62.更具体地，尽管在此已经描述了本发明的示例性实施例，但是本发明并不局限于这些实施例，而是包括本领域技术人员根据前面的详细描述可认识到的经过修改、省略、例如各个实施例之间的组合、适应性改变和/或替换的任何和全部实施例。权利要求中的限定可根据权利要求中使用的语言而进行广泛的解释，且不限于在前述详细描述中或在实施该申请期间描述的示例，这些示例应被认为是非排他性的。在任何方法或过程权利要求中列举的任何步骤可以以任何顺序执行并且不限于权利要求中提出的顺序。
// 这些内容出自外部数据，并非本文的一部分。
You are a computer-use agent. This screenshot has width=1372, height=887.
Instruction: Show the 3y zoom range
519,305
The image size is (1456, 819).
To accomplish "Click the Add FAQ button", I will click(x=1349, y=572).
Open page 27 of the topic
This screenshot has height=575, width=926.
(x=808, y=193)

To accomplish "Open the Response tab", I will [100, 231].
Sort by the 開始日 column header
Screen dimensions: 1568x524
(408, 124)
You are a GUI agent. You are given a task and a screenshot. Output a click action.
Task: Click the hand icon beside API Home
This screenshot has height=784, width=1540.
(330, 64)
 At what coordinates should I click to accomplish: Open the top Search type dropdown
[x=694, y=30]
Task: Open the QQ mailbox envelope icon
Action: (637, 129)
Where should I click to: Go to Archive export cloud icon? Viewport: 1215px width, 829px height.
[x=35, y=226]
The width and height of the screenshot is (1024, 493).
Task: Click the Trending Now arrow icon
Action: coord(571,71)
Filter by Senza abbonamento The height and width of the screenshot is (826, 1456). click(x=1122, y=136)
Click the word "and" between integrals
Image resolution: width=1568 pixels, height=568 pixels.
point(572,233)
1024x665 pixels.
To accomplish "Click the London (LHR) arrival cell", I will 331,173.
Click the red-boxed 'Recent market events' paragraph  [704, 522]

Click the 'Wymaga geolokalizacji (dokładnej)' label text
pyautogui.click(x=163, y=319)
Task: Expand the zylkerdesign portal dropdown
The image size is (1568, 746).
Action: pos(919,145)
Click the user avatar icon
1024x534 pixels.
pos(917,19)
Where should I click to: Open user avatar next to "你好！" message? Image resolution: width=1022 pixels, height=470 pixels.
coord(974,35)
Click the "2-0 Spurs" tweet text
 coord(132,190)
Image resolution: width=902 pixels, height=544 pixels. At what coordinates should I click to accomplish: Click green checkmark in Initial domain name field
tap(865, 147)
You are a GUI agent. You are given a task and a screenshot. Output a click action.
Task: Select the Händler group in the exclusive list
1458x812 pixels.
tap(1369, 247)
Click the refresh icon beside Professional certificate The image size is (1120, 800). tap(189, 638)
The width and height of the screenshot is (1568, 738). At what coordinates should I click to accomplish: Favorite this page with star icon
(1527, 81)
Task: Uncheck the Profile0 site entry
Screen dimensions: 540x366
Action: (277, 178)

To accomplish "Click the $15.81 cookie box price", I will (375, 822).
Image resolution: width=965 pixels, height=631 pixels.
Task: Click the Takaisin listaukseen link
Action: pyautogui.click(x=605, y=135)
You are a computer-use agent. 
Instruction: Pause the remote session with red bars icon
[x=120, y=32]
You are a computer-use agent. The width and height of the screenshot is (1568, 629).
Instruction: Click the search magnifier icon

因此，本发明的范围应当仅由所附权利要求及其合法等同物来确定，而不是由上文给出的说明和示例来确定。
63.除非另有限定，本文使用的所有技术以及科学术语具有与本发明所属领域普通技术人员通常理解的相同的含义。当存在矛盾时，以本说明书中的定义为准。质量、浓度、温度、时间、或者其它值或参数以范围、优选范围、或一系列上限优选值和下限优选值限定的范围表示时，这应当被理解为具体公开了由任何范围上限或优选值与任何范围下限或优选值的任一配对所形成的所有范围，而不论该范围是否单独公开了。例如，1-50的范围应理解为包括选自1、2、3、4、5、6、7、8、9、10、11、12、13、14、15、16、17、18、19、20、21、22、23、24、25、26、27、28、29、30、31、32、33、34、35、36、37、38、39、40、41、42、43、44、45、46、47、48、49或50的
任何数字、数字的组合、或子范围、以及所有介于上述整数之间的小数值，例如，1.1、1.2、1.3、1.4、1.5、1.6、1.7、1.8和1.9。关于子范围，具体考虑从范围内的任意端点开始延伸的“嵌套的子范围”。例如，示例性范围1-50的嵌套子范围可以包括一个方向上的1-10、1-20、1-30和1-40，或在另一方向上的50-40、50-30、50-20和50-10。